By the end of 1942, there were 199 aircraft in service, 88 of which were operational. Maritime reconnaissance had at that time 290 aircraft in total. By September 1943, there were still 240 aircraft assigned to maritime reconnaissance: only 84 were Z.501s, in three squadrons, and another 11 (mixed), out of 20 in total. Only around forty aircraft were operational. Total production, 218 by CANT and 236 by Aereonautica Sicula, but 12 incomplete aircraft were captured after the invasion of Sicily. Later, Aereonautica Sicula repaired many of the ICAF aircraft. Some modifications were adopted during production, such as the removal of the nose machine gun; it was replaced by an enclosed fairing. Following Italy's surrender in 1943, a few of these flying boats continued to operate with both the Axis Aeronautica Nazionale Repubblicana and the Allied Italian Co-Belligerent Air Force.[2] After the armistice, several flew to southern Italy, including the nine aircraft of 149 Sqn with 80 persons aboard. In October, there were 16 aircraft operational in southern Italy, which dropped to 10 by May 1945. The squadrons involved were Nos 141, 147, and 183. After the war 183 Sqn. was based at Elmas with four Z.501s, and these were scrapped in 1950.


----------



## gekho (Dec 9, 2011)

The Caproni Ca.314 was an Italian monoplane, twin-engine bomber aircraft used in World War II. Derived from the similar Ca.310, it was used for ground attack and torpedo bomber duties. It was the most extensively built Ca.310 derivative, and included bomber, convoy escort/maritime patrol, torpedo bomber, and ground-attack versions.


----------



## vikingBerserker (Dec 9, 2011)

Excellent


----------



## gekho (Dec 10, 2011)

The Ca.313 was designed by Cesare Pallavicino. The prototype first flew on 22 December 1939. It was developed as a replacement of the Caproni Ca.311. To save development time, the first Ca.313 was simply a modified Ca.310 with new engines.

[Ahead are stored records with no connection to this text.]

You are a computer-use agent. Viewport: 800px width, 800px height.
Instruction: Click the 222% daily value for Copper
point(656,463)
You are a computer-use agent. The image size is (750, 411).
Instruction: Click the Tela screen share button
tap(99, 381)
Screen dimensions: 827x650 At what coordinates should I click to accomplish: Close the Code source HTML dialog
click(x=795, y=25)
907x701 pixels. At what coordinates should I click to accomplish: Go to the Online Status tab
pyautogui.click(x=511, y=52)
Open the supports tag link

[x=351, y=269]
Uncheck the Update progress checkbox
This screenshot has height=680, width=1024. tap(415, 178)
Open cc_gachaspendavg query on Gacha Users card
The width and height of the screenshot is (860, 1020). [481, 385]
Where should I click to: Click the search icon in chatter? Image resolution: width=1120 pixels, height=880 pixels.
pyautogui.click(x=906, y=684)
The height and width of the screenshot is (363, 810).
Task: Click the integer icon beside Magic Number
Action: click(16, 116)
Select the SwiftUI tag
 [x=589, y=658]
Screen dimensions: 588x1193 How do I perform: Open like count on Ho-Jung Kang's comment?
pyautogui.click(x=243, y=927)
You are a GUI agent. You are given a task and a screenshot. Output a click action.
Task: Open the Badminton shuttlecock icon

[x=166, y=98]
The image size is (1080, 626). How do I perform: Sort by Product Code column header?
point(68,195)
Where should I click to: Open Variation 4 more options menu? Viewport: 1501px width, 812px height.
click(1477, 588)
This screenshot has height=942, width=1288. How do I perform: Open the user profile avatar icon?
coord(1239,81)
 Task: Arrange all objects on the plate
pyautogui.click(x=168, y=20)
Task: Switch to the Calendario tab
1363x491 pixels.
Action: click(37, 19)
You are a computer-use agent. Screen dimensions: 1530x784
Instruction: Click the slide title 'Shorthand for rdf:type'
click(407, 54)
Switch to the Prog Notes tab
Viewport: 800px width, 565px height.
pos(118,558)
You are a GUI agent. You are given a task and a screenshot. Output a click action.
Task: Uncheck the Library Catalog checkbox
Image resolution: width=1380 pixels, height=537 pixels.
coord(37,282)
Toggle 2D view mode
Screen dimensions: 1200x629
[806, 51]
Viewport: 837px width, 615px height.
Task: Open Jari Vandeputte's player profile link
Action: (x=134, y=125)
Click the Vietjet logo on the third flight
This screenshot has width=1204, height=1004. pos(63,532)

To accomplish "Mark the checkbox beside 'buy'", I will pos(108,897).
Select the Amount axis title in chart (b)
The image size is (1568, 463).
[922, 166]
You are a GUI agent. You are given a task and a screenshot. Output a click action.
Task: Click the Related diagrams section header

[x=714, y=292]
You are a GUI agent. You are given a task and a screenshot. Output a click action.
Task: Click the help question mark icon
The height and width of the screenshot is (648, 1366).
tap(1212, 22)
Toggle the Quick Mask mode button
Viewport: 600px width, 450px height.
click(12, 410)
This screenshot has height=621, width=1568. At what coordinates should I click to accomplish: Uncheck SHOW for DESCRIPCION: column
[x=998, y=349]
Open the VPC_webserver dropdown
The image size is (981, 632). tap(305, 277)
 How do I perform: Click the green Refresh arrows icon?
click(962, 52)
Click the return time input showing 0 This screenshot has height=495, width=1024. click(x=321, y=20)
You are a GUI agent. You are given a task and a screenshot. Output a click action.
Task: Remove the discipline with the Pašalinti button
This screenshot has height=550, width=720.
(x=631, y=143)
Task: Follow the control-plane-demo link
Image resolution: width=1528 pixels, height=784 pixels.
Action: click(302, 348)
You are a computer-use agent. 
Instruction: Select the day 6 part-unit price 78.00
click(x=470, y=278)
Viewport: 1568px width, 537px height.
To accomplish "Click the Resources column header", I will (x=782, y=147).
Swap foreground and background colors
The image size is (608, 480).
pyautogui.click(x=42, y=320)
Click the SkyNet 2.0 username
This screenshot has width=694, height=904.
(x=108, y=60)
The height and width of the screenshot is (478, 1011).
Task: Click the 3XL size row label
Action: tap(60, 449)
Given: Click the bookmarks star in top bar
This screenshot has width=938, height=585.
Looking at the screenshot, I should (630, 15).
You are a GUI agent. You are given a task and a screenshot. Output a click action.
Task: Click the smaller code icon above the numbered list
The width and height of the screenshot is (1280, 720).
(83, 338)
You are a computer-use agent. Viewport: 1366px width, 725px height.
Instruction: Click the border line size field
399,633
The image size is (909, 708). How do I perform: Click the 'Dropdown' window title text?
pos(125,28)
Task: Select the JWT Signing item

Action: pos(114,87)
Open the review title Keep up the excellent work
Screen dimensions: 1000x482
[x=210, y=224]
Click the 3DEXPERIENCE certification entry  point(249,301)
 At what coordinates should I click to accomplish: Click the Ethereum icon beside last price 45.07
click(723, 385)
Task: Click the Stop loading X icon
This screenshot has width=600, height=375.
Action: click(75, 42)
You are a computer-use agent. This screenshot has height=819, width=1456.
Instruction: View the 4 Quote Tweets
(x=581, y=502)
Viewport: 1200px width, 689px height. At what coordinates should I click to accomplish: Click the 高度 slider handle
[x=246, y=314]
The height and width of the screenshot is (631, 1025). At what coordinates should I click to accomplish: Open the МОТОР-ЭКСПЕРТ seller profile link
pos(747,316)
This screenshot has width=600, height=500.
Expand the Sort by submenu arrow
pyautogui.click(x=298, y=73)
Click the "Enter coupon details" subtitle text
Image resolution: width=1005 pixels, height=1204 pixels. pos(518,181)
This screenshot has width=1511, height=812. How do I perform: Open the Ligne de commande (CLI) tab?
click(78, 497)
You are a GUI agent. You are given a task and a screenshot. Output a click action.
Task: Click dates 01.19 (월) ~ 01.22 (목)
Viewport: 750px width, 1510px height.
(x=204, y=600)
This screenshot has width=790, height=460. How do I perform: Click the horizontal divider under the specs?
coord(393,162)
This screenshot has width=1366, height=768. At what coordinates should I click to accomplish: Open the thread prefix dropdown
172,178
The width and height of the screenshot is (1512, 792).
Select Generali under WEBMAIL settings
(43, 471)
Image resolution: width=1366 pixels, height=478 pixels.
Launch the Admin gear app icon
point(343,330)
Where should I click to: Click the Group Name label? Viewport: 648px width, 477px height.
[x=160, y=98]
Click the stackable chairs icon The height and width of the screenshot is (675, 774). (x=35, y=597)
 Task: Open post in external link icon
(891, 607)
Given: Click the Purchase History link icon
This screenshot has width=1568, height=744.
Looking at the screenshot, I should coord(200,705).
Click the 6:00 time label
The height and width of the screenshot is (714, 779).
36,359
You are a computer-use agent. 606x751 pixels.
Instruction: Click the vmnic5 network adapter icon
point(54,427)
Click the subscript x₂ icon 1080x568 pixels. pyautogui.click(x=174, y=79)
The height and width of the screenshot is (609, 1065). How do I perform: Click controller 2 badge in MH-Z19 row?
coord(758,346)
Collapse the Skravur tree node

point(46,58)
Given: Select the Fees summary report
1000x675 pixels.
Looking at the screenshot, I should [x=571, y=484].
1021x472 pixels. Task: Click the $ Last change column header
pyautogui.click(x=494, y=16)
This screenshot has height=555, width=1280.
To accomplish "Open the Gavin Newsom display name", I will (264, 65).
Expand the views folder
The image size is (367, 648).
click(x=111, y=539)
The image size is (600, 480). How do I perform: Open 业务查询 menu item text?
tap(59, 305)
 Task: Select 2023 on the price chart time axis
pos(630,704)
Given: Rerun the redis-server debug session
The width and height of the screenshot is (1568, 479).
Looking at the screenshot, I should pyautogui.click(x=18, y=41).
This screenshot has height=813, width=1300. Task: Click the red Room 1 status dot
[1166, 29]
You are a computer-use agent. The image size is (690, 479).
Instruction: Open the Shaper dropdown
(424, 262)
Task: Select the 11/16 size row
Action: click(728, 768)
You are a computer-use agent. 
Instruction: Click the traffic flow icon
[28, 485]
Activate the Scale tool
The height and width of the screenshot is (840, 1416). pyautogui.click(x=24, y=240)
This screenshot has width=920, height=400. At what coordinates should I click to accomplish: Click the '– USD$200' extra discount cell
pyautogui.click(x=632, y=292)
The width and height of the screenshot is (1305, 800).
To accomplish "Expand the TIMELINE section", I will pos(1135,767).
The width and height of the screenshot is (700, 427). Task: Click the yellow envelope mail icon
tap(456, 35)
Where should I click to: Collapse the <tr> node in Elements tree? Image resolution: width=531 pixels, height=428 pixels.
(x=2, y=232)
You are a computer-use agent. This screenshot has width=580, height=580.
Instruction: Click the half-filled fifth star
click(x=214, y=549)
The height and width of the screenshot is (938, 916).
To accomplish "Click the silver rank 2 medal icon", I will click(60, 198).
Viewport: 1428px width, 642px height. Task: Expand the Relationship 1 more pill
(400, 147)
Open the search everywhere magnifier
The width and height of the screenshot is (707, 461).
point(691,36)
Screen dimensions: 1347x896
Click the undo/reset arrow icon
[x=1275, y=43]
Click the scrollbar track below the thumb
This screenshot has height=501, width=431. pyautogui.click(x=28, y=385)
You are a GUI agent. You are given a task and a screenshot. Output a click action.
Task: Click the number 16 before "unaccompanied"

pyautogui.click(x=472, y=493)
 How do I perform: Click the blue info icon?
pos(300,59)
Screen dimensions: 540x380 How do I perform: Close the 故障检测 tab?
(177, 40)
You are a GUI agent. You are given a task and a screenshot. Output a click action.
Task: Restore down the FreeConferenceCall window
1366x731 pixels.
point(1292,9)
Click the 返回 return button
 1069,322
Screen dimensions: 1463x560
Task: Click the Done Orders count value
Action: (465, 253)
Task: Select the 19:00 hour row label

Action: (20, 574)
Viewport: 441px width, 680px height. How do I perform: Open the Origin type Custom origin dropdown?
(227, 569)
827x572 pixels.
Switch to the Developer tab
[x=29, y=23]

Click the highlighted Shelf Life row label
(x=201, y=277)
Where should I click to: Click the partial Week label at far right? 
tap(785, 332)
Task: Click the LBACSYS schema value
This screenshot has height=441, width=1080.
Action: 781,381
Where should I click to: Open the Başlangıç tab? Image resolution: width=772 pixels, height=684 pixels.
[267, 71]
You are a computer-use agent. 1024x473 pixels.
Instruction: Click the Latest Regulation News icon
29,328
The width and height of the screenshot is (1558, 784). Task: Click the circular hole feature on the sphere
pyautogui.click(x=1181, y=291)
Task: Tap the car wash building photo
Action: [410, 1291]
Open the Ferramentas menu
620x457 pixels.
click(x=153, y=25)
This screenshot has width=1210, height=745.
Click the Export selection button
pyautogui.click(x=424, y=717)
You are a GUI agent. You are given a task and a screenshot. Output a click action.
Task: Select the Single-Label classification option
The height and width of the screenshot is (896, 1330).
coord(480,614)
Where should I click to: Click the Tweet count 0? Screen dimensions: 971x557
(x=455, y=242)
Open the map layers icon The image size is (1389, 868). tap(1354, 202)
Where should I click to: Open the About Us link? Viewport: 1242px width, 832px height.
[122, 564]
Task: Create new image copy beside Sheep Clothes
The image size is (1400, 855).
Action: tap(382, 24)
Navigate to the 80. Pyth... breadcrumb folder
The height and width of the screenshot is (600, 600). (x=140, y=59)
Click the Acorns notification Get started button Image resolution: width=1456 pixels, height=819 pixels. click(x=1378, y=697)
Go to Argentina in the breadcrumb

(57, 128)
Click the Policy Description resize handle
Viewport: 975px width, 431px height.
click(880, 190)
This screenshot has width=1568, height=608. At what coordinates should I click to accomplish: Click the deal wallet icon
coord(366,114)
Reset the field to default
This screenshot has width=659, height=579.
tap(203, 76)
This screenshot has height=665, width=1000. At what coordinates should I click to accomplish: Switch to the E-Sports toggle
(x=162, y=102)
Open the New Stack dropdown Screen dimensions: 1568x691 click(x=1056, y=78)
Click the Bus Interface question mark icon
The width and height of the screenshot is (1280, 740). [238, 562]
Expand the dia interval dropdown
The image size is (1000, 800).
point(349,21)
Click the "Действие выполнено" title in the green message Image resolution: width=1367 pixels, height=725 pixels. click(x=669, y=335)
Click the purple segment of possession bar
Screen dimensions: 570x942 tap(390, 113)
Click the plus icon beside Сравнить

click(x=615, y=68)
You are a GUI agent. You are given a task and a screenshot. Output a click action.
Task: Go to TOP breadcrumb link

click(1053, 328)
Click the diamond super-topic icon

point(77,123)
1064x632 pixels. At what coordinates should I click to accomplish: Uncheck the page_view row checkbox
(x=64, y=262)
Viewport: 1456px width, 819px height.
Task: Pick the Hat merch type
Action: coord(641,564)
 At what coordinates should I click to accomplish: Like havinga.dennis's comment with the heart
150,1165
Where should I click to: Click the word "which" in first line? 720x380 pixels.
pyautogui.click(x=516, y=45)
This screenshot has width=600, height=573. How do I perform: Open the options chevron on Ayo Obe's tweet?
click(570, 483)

The final Ca.313 design was similar to the Ca.311 with inline engines. These engines, IF Delta RC 35 inverted V-12s, had a smaller frontal profile than the Piaggio P.VII C.35 radial engines they replaced. Due to the resulting lower aerodynamic drag, the Ca.313 was capable of more speed for the same power. Given the fact that 626 kW (840 hp) Fiat A.38 radial engines were needed for front-line fighters, there was no other choice for this aircraft. The Ca.313 had a glassed-in nose, similar to the Heinkel He 111. This Caprioni, with its characteristic 'Z' hubs, engines mounted in the wings and retractable undercarriage, was of mixed construction, i.e. metal in the fuselage and wood in the wings. Bomb load and defensive armament were typical of the time. The aircraft could carry 400 kg (880 lb) of bombs. Three 7.7 mm (0.303 in) Breda (or Scotti) machine guns were fitted - one in the left wing, one in a dorsal turret and one in the ventral position. The main customer was the Regia Aeronautica (Italian Air Force), but many aircraft were ordered by other countries. France ordered 200 machines and Great Britain 300. Of these 500, only five Ca.313F units were delivered to France before Italy's entry into World War II.

Source: Caproni Ca.313 | Facebook


----------



## gekho (Dec 10, 2011)

The Storch was first flown in 1936. Using a fixed slat over the leading edge of the wing and slotted camber-changing flaps along the trailing edge, the Storch achieved incredible short take-off performance. In a light breeze the Storch could take off in just 200 feet (60 meters) and land in about 66 feet (20 meters). It had a crew of three, and with extensive windows surrounding the occupants, made an excellent observation and liaison aircraft. Production for the German armed forces began with the Fi 156A-1. The Fi 156C, which had the rear glazing raised to accommodate a machine gun for defense, soon replaced the A-1. Other variants included a tropical version with dust filters, an ambulance version carrying a single stretcher, and an enlarged version (Fi 256) with seating for five built in limited numbers in France between 1943 and 1944. Fieseler began building the Storch in Germany, but was soon forced to move production to Morane-Saulnier in France (as the M.S.500 Criquet) and Mraz in Czechoslovakia (as the K-65 Cap). This was done to make room for the BF 109 at the Fieseler plant.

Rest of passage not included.